[Records excerpted from a collection]
-- Opening Marker --
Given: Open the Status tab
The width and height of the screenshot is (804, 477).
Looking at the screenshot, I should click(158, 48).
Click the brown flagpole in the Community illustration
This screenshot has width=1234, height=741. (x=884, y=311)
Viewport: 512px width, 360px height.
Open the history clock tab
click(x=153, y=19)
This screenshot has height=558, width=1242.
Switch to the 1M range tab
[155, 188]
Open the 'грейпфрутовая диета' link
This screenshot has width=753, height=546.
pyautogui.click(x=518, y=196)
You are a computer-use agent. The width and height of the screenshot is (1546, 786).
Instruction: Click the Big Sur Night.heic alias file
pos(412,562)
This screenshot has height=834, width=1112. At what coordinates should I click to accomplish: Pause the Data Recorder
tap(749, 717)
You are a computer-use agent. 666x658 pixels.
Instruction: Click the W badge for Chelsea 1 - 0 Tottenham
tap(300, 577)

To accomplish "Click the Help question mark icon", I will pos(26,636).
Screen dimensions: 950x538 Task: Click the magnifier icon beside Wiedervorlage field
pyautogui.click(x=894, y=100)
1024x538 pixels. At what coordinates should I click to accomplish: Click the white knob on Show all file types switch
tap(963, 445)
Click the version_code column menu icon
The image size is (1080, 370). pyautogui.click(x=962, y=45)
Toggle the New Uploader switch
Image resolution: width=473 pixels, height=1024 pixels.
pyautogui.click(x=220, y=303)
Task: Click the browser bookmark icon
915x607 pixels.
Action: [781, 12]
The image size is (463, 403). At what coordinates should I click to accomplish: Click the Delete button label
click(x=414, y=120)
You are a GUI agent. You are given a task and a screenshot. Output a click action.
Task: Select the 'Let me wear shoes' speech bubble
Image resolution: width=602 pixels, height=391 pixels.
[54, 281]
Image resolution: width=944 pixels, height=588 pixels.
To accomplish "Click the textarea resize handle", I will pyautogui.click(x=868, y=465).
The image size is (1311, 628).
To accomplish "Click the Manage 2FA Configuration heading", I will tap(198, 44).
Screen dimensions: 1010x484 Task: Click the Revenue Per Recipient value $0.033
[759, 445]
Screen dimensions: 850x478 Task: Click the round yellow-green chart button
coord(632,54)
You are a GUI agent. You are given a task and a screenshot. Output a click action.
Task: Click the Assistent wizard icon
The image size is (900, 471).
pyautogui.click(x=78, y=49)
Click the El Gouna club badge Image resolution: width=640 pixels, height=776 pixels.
-- Closing Marker --
§ **EXERCISE BRIEF**
Using the data above, return each line that includes the word "computer".

§ **EXERCISE ANSWER**
You are a computer-use agent. The width and height of the screenshot is (1546, 786).
You are a computer-use agent. 666x658 pixels.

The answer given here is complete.